Andy Smith's Blog

Private tor network on kubernetes

I recently came across someone running a private tor network with docker and immediately decided I'd have to do similar but in Kubernetes. I also followed another useful blog post about this subject.

This seemed like a great opportunity to learn about the inner workings of the tor network and flex my kubernetes muscles. Here are some of the tricky bits I encountered for anyone trying to do something similar.

Testing mode

To get a chance of running our own tor network we must enable TestingTorNetwork, this tweaks a number of settings, such as not totally banning private IPs and reducing delays in voting.

Directory Authorities

A fundamental part of a tor network is the Directory Authority. When connecting to the network the client will connect to one of these to find out a list of relays to further connect to. These are hardcoded in to the tor source code*.

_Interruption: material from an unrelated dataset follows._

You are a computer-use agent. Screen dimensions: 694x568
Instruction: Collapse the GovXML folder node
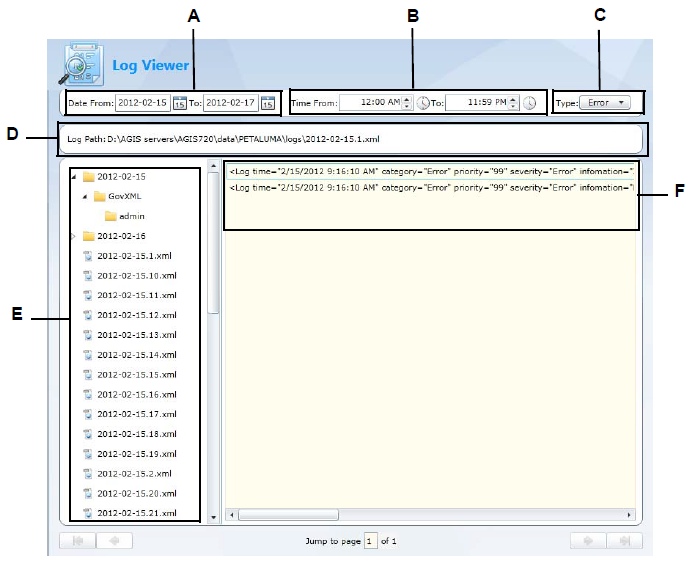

Fortunately there are config options we can use to override these values (DirAuthority). This config needs to have not just the address but the fingerprint of the authority (so we know we can trust it).

So from initial research it sounded like all we need to do was:

  • Generate certificates and signatures for 3 directory authorities
  • Create directory authorities (configured with their certificates)
  • Configure 10 relays to talk to directory authorities
  • Create 10 relays

ConfigMaps and directories

When trying to get the directory authorities running I had issues poking the certificates in. tor is kind of specific about the structure it expects (an id and keys dir). Because ConfigMaps don't do subdirectories (ref) I ended up using a flat structure in the ConfigMap and using my docker-entrypoint.sh to set up symlinks to achieve the desired structure.

DirtAuthority address

For the DirAuthority line we're expected to use an IP address (mailing list discussion). From a kubernetes point of view this is a bit annoying. Using a Service we can easily know the hostname upfront but an IP is more tricky. We could set the ClusterIP but that leaves config bound to a particular cluster setup.

The solution is not so bad - when we generate each DirAuthority line we just make sure we've already created the Services and use their IP addresses. We can use jsonpath to get the IP:

kubectl get svc da1 -o 'jsonpath={.spec.clusterIP}'

Works, but it makes our setup a bit less elegant - we have to generate config files based upon the state of the kubernetes cluster.

Relay address

On start, if not provided with one, tor will search for an IP address to use. As we don't know our pod IP up front, this sounds ideal. Unfortunately, tor will not pick a private IP address (ref) unless explicitly given that address.

This means we have to have add another trick - a docker-entrypoint.sh to append an Address line to our torrc with the pod's IP . Again, not awful, but not pretty.

Running it

With all these pieces in place I was able to successfully run a private tor network. I can route internet traffic through it (and see it hopping between servers) and scale the number of relays up and down.

Conclusion

These are the main problems I had to overcome to get tor running inside kubernetes. The resulting set of scripts is on github: andrewmichaelsmith/private-tor-network-kube.

I'm reasonably happy with my final product, it produces a fully operational tor network. There is a certain amount of bash scaffolding which I'm not a huge fan of. It might be interesting to try and do this project again but as an Operator.

** I'm lying here to keep things simple. There are also Fallback mirrors that tor will connect to first. These are also hardcoded in to the tor source code.